Reacting to the “loss of China” the United States Congress extended to President Eisenhower open ended authority to defend Taiwan—technically known as the Republic of China on Taiwan—with military force. The resolution came at a time when the United States faced challenges from the People’s Republic in Indochina as well as the Korean peninsula. Effectively, Taiwan sat under the US nuclear umbrella, and the balance of power within the Taiwan Straits would now remain a question of strategic importance to the United States.
Time: Early War
Removed after event: Yes
Generally inconsequential. It is only relevant if the Asia battlegrounds split 3-3, and even then most US players do not bother taking Taiwan early on because of its cost. I will almost always play it without hesitation in the Early War, especially if the US has the China Card.
Occasionally, in the Mid War, if Taiwan is already taken by the US (i.e., to protect against Korean War) and the battlegrounds are indeed split 3-3, then Formosan Resolution can give the US Domination. But I find this somewhat rare — much more likely is that the US ends up cancelling it by playing the China Card before Asia is scored.

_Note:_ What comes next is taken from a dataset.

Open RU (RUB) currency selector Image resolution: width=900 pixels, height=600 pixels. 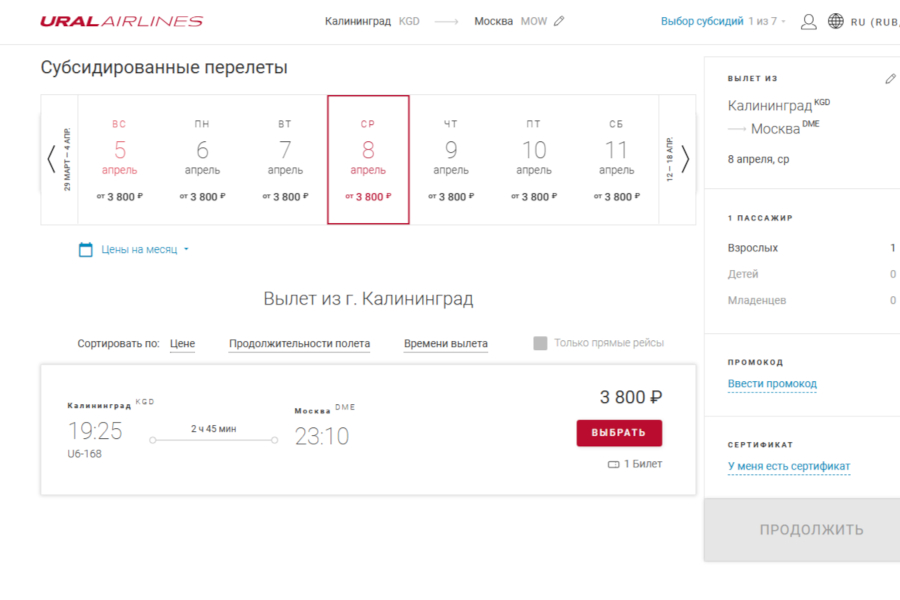tap(874, 21)
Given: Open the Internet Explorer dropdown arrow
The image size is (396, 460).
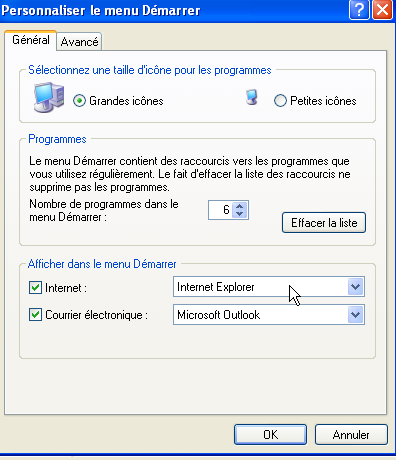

Note that unlike Shuttle Diplomacy, this does not go away after Asia is scored, only after the US plays the China Card. It also matters for Final Scoring.
Unless I already have Taiwan for some reason, this is not worth the effort. It’s just too many Ops in the Early War: Taiwan is a costly country and you’d have to give up the 2 Ops from Formosan Resolution too.
Sometimes this can be helpful in a Mid War deadlock. But even then, the tedious process of playing Formosan, controlling Taiwan, and then playing Asia Scoring is usually too slow.
That having been said, this is a second reason to take Taiwan, the first being a defense against Korean War. Usually either of those reasons on their own is not enough to take Taiwan, but together, I will probably invest the 3 Ops.